● Page text
>>>

Hand Coded Assembly Beats Intrinsics in Speed and Simplicity

pandaman · on Oct 25, 2014

I wonder if it's already the time to put to rest the myth that the human-coded assembly for a modern CPU is slower than what a compiler generates?

As far as I know it's been semi-true around Pentium time. On that asymetrical dual pipeline architecture with many parring exceptions and some microcoded instructions in the mix the typical hand-optimized code for the previous generation CPUs would likely under-utilize the second pipe and hit some microcode for a good measure. However, even the Pentium Pro already had a very robust front end that did not require non-intuitive op rearrangement to utilize multiple exec units.

Saying that you cannot hand code better than the compiler for a non-Pentium CPU nowadays sounds similar to saying that if you use too many set bits in your data then the punch cards will warp and tear apart from too many holes.

userbinator · on Oct 26, 2014

Speaking from experience, this myth was never true from 8086 up through the 486; the Pentium (P5) might've been slightly harder to optimise for, but a human could still easily beat the compilers of the time. And of course, it is not true today either.

Around the time of the P6 (Pentium Pro/II/III) was when I think things really improved - out-of-order execution/speculation/wide decoders meant instruction ordering had little significance, and so getting more performance was more about reducing the number of instructions needed - something compilers tended to not do well at.

I believe the myth came from the early days of the RISC fad, where CPUs were designed specifically so that compilers could easily generate code for them and make human-coded Asm "obsolete"; although to me this appears to be more of a "take all the advantage away from humans, making it just as hard for them to optimise the code as the compiler"... I have only a little experience with writing Asm for MIPS and ARM, but even from that I can see they do not have anywhere near the sort of "room for optimisation" that x86 provides.

Another myth that probably needs to die now is "microcoded instructions are slow"; in a recent article on HN about using the old BCD instructions which were commonly thought to be much slower than an equivalent sequence of simpler instructions (https://news.ycombinator.com/item?id=8477254 ), I did a quick benchmark and found they were basically the same speed, but much shorter. The one caveat is that currently these complex instructions can only be decoded by one of the decoders, so having too many of them close together can slow things down if the other decoders can't find a simpler non-dependent instruction to decode; but using them sparingly could be good for making code smaller (and thus consume less cache) without any speed penalty, or possibly increase speed overall due to reduced cache misses.

<<<

Condense the forum thread's paragraph that begins "Around the time of the P6" into a brief bulleted list, keeping its main facts. The data that follows has no connection to the forum thread above.

● Provided material
>>>

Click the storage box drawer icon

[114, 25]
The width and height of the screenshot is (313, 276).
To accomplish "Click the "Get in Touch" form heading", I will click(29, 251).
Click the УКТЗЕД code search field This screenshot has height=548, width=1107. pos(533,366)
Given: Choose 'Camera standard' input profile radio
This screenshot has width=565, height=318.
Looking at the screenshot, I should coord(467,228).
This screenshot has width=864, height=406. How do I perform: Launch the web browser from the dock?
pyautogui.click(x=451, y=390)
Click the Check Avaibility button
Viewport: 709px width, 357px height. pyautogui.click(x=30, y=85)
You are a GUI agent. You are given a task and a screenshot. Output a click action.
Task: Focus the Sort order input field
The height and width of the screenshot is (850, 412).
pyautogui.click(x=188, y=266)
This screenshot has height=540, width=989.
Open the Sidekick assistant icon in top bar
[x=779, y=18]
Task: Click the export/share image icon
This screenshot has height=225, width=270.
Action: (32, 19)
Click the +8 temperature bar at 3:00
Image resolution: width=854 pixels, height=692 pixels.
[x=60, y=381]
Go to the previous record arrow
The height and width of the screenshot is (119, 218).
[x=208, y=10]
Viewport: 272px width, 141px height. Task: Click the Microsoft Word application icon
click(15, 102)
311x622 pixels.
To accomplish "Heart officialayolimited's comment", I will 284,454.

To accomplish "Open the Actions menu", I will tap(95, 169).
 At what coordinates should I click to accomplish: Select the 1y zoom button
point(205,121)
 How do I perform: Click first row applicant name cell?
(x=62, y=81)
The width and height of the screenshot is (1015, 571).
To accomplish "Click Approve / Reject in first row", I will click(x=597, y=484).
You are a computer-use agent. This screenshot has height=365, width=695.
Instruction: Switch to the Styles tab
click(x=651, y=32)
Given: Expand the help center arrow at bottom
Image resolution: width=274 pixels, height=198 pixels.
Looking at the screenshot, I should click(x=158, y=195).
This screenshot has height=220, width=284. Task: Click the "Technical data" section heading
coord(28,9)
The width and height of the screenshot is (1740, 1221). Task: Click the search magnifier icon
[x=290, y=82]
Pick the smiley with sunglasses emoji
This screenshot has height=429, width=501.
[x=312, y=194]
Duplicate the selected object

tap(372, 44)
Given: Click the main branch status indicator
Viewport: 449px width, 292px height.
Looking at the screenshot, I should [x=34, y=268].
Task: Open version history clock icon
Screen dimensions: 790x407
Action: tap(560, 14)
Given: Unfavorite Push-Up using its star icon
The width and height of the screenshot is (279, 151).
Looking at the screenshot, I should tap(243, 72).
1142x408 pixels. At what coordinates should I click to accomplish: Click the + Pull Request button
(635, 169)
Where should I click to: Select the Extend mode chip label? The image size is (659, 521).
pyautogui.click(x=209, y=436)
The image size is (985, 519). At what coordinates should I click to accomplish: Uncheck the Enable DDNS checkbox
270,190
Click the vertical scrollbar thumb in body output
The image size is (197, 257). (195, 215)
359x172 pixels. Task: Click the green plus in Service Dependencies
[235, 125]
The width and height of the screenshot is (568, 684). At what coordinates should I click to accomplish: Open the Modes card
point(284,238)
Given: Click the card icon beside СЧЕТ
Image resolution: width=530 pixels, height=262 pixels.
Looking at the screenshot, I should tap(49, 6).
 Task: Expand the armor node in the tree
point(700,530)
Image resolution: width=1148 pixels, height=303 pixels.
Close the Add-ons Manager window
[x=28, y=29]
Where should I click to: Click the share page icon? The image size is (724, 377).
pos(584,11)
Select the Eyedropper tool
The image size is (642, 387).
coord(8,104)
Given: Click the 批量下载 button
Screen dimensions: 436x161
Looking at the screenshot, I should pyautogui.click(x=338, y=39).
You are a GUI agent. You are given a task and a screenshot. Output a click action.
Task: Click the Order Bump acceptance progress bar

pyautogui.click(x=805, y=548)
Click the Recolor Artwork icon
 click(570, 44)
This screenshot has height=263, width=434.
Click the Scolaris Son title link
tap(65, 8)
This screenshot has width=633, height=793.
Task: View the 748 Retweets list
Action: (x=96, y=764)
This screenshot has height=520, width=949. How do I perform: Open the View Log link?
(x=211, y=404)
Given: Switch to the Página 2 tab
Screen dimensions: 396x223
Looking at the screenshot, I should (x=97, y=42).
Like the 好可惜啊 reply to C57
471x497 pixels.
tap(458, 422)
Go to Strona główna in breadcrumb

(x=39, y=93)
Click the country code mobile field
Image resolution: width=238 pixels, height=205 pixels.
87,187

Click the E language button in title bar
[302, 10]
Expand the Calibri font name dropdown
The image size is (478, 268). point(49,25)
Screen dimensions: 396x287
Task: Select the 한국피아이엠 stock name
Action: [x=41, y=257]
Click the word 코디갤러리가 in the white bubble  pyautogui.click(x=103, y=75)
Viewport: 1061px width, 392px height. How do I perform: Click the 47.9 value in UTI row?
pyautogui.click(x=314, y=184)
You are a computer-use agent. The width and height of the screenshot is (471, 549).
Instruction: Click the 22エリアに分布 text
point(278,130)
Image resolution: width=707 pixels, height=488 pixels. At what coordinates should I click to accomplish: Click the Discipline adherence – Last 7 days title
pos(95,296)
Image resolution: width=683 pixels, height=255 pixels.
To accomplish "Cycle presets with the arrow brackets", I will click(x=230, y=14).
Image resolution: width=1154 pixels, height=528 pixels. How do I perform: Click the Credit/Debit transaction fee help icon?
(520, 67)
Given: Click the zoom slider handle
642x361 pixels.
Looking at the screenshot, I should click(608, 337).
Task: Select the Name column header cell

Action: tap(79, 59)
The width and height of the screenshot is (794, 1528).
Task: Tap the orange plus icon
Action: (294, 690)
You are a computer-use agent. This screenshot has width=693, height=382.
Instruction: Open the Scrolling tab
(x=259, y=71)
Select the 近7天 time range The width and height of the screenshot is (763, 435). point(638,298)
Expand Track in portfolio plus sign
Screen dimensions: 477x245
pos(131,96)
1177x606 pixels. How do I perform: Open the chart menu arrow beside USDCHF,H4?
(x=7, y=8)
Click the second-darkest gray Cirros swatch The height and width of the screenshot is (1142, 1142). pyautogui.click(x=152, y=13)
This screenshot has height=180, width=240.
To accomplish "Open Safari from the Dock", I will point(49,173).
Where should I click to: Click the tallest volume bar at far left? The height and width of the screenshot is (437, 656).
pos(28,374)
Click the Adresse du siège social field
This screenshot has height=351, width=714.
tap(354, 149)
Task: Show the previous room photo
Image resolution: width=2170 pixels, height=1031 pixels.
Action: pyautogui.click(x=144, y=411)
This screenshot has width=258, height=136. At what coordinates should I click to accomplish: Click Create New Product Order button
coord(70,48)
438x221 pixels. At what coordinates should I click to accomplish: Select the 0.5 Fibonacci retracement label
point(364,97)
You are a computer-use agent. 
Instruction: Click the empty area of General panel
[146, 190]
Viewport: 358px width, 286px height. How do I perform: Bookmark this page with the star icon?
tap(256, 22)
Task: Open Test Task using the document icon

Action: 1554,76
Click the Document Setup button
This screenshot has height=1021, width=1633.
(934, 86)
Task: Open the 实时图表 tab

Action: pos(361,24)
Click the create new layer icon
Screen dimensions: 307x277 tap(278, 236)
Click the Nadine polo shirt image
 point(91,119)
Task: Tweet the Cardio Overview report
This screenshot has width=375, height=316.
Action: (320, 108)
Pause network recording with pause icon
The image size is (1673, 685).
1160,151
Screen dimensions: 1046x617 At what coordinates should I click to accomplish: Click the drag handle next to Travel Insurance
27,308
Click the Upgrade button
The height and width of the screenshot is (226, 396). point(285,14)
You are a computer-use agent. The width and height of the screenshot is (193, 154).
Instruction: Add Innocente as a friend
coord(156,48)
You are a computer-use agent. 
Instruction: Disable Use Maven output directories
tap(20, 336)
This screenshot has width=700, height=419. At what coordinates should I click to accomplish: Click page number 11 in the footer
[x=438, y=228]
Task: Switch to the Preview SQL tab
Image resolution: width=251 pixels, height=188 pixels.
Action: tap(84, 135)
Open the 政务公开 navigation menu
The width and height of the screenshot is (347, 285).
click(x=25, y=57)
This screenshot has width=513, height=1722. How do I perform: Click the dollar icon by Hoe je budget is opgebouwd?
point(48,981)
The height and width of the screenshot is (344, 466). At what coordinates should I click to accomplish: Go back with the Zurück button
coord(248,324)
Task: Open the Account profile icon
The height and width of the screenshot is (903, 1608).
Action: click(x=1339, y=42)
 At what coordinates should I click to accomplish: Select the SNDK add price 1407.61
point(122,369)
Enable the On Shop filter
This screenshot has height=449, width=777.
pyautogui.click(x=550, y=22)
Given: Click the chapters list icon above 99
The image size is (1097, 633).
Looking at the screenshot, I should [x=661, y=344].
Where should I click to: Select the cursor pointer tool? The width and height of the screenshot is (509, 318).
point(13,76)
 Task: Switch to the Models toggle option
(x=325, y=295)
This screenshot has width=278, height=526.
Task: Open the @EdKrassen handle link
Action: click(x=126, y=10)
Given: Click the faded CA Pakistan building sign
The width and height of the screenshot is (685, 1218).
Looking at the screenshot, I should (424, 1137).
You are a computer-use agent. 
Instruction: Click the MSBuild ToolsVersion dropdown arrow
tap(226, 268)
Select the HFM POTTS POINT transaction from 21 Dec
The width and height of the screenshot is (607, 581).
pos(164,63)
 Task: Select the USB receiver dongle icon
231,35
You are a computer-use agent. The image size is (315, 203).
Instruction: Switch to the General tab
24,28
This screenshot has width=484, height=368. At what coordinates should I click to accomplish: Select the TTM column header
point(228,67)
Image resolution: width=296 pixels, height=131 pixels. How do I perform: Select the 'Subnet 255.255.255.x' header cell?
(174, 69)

<<<

● Solution to this exercise
- The writer believes conditions really improved around the time of the P6 (Pentium Pro/II/III).
- Out-of-order execution, speculation and wide decoders made instruction ordering matter little.
- Gaining performance therefore depended more on reducing the number of instructions needed.
- Compilers tended not to do this well.